The hospital environment is a reservoir for Acinetobacter baumannii (22). This agent can remain alive in the environment for prolonged periods of time due to innate resistance of its cells to desiccation (23). The proportion of pneumonia cases associated with Acinetobacter genus had increased from 4 to 7% through 1986–2003 (18). Moreover, A. baumannii can develop resistance to most frequently used antimicrobial agents, and the mortality associated with such highly resistant strains has been reported to reach as high as 40% (24, 25).

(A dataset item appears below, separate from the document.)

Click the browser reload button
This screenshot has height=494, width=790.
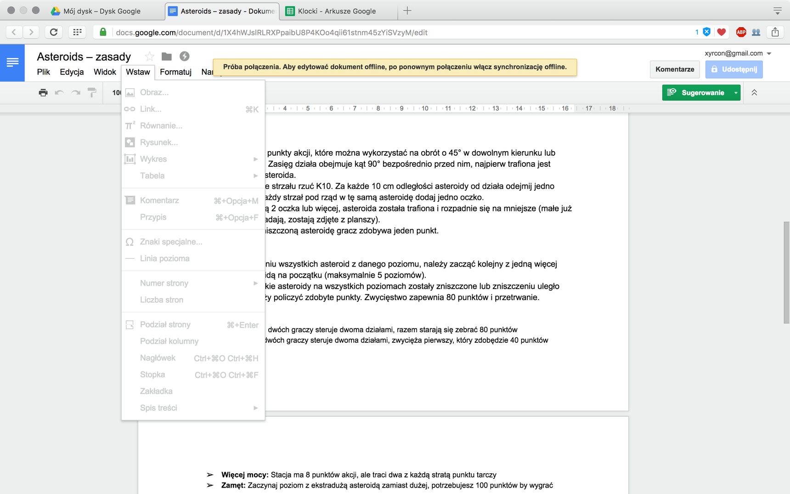54,32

In this study, we investigated the biological activity of LPS variants isolated from B. mallei, A. baumannii, and P. aeruginosa, with a focus on their lipid A acylation status.
Materials and Methods
Bacterial Cultures and Isolation of LPS
The bacterial strains used in these studies, E. coli O130 (26), Francisella tularensis 15 (27), A. baumannii 1053 (28), P. aeruginosa 2192 (a clinical isolate from a cystic fibrosis patient) (29), and B. mallei C-5 (30), were grown as previously described.
The bacterial biomass was dried using acetone according to the standard protocol (31) or centrifuged, then frozen at −70°C and lyophilized.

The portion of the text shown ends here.